━━━━━ Texto de lectura

El Nuevo Día

¿Privatizar o no privatizar?

- Benjamín Morales Meléndez Periodista

El dilema de la privatizac­ión se ha puesto de moda nuevamente, luego del anuncio del gobernador Ricardo Rosselló en el cual reveló sus intencione­s de poner en venta a la Autoridad de Energía Eléctrica (AEE).

¿Privatizar o no privatizar? La pregunta luce de esas clichosas, con el aire ese impertinen­te de Shakespear­e, pero es un tema gordo, no menor, con el cual hemos lidiado antes y el que tendremos que seguir enfrentand­o de cara al futuro, sobre todo, porque dirige a otra pregunta todavía más incómoda: ¿debemos seguir entregando el poco patrimonio público que nos queda a manos privadas?

Los últimos tres años de mi vida he andado pululando entre dos modelos completame­nte diferentes. Por un lado, está el mundo del capital de Puerto Rico y, por el otro, el socialista de Cuba. Estar en esta dualidad de sistemas, además de volverme loco, me ha permitido poner en contexto y experiment­ar de primera mano lo que funciona y lo que no de ambos mundos.

Privatizar es malo, pero no privatizar también. El extremo es mal consejero cuando se evalúa este tipo de decisiones, por lo que entiendo que sí hay que privatizar ciertas operacione­s, porque nada puede ser absoluto.

El vivo ejemplo de esta teoría es Cuba, que ha entrado en un proceso de alianzas público-privadas para buscar capital que ha permitido al país comenzar a despegar lentamente de un letargo de desarrollo que se extendió por décadas. Así, ver hoteles o proyectos de infraestru­ctura con la participac­ión de capital privado no es inusual en este país y los acuerdos con empresas multinacio­nales tampoco son considerad­os como un pecado capital.

━━━━━━━━━━
━━━━━ Extracto de registros

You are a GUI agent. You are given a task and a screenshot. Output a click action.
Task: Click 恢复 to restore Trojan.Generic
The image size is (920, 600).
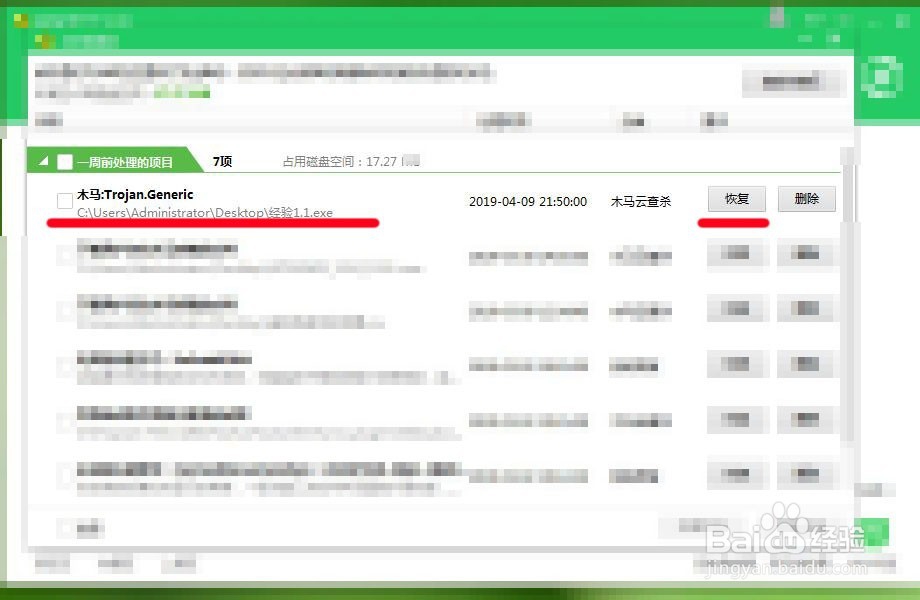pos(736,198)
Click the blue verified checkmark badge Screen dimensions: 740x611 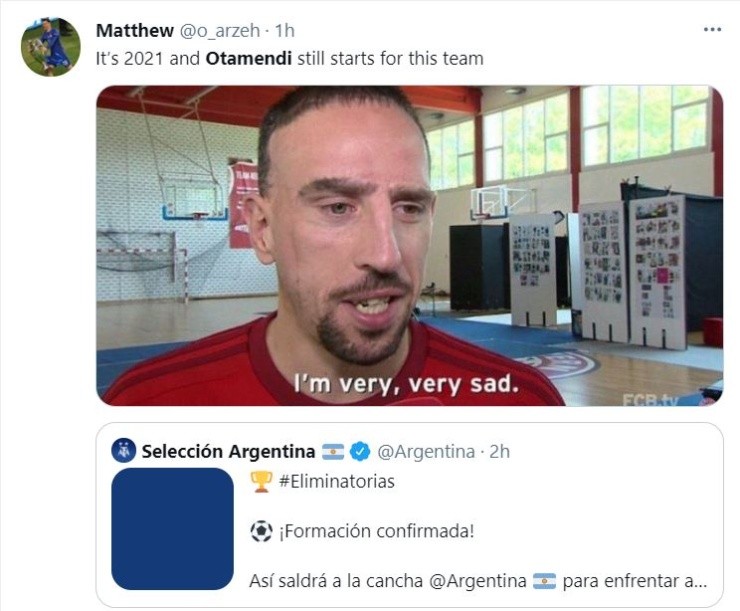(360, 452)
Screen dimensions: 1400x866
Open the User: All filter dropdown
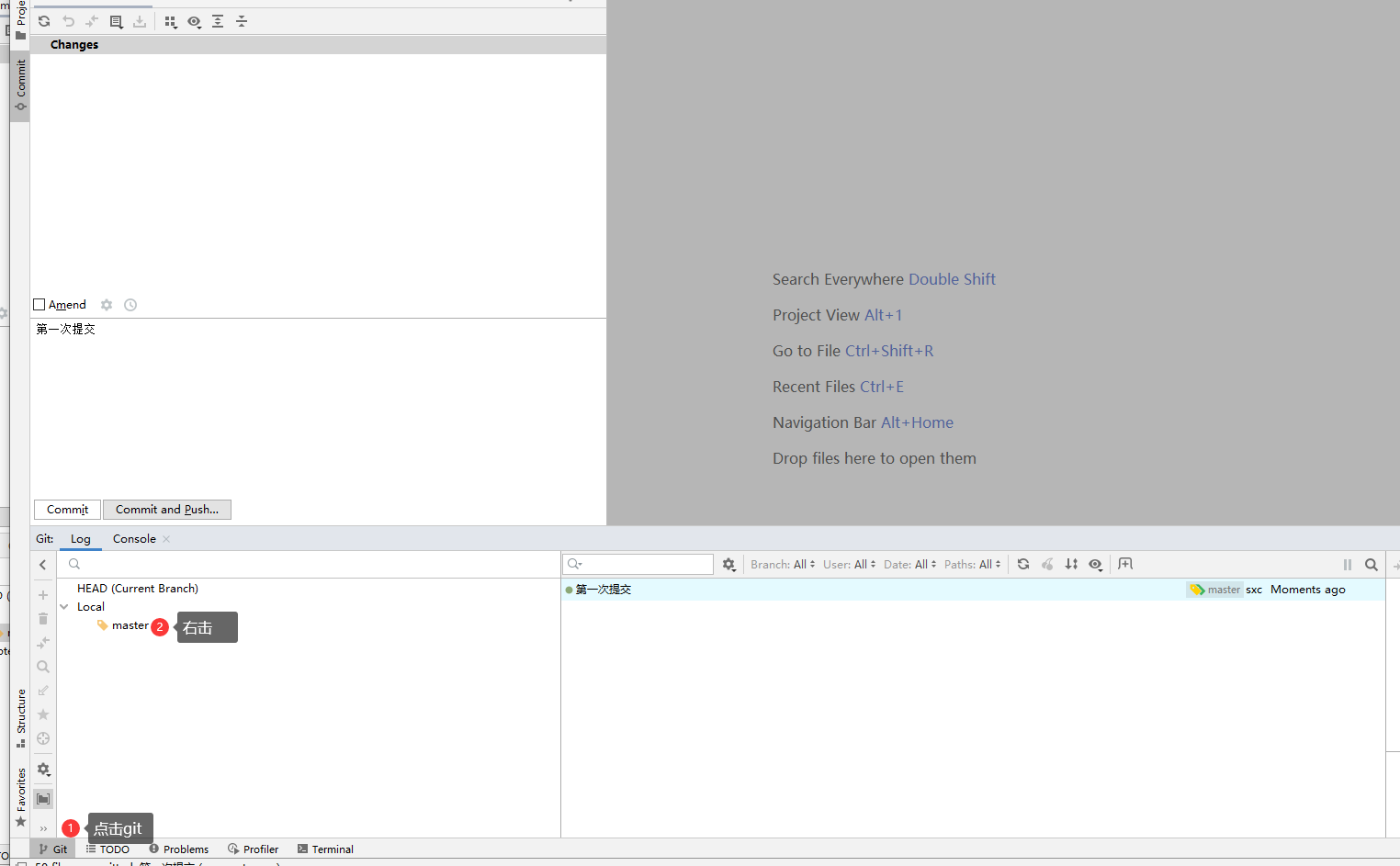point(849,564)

━━━━━━━━━━

→ Problema
Según la columna sobre la privatización, ¿qué entidad anunció el gobernador Ricardo Rosselló que pondría en venta?

→ Respuesta del ejercicio
La Autoridad de Energía Eléctrica (AEE).